L’Afrique est également marqué par l’importance des réseaux humains avec une forte tradition orale. En résulte la dépendance aux agences internationales qui sont les seules à produire de l’information visible et facilement accessible sur le continent.
Le continent doit relever le défi qui s’impose aujourd’hui à lui : produire et diffuser de la connaissance endogène. Au-delà de l’importance que cet enjeu représente, c’est aussi une nécessité si l’on veut réussir à se défendre contre le formatage et le contrôle de l’information de certains pays et organisations internationales. L’Afrique est aujourd’hui un terrain de compétition entre les états, mais seuls les référents mondiaux de l’information diffusent des analyses, études, statistiques, etc. Et ils sont pour la plupart non africains, présentant une information souvent biaisée, voire orientée. Il est essentiel de prendre conscience de la façon dont certaines sources externes d’informations rendent l’Afrique dépendante. Dans ce cas précis, on ne peut faire l’économe de citer les deux prédateurs numériques mondiaux que sont les États-Unis et la Chine. Ceux-ci dominent et envahissent le monde de l’information aussi bien au niveau du contenant que celui du contenu. C’est pourquoi l’Afrique, comme le reste du monde, a besoin de créer ses propres modèles de collecte et de diffusion d’informations. Dans la même logique, la France, l’Europe et l’Afrique doivent également s’entraider pour sortir des systèmes et organismes d’évaluations anglo-saxons qui nous appauvrissent et vont le plus souvent à l’encontre de nos intérêts.

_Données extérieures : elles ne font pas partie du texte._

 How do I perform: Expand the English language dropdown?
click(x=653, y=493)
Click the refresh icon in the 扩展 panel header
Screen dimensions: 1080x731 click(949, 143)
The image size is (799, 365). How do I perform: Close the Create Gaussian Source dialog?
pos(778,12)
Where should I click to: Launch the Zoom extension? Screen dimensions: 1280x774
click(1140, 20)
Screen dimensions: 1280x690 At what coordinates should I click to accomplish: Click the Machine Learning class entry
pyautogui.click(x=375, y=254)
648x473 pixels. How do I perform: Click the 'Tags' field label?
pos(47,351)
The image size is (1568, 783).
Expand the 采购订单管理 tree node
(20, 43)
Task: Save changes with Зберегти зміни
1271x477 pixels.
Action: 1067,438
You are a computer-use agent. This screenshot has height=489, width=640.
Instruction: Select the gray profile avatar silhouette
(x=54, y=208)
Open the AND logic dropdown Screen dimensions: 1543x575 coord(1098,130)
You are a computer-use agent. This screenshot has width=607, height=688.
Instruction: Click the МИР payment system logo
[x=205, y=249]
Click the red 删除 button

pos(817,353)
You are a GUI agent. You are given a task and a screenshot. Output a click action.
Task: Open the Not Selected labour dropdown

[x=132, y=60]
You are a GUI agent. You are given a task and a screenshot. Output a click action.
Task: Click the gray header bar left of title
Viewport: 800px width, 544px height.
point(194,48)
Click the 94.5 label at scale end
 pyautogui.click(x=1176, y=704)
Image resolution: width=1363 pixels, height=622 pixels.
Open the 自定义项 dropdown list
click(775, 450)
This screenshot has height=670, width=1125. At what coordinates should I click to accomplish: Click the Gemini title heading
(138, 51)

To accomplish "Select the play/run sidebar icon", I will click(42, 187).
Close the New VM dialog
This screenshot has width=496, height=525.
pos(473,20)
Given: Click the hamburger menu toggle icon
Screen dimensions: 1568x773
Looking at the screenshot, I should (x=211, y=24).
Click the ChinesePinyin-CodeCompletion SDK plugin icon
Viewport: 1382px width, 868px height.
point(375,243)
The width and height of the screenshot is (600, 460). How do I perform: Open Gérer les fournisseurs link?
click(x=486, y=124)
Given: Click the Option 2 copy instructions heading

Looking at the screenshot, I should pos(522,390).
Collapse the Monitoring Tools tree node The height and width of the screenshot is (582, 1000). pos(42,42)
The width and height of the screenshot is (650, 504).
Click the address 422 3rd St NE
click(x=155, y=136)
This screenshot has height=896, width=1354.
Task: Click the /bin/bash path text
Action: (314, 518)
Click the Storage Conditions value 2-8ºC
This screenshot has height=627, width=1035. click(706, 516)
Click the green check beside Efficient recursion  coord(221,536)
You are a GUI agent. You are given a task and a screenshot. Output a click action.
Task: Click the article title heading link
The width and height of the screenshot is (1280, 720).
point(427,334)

Il ressort de ces Assises, un besoin de développer un modèle africain d’intelligence économique. Ce modèle doit certes s’inspirer de ce qui se fait en dehors du continent mais être profondément ancré dans les réalités et cultures informationnelles africaines. Peut-être que les réalités africaines nécessiteront d’imaginer plusieurs modèles répondant à des finesses plus locales pour le Maghreb, l’Afrique Subsaharienne, les pays francophones ou anglophones, etc. Les prochaines Assises en 2018, devraient donc permettre d’avancer encore pour relever ces défis et travailler ensemble pour le développement de l’intelligence économique au service du continent africain.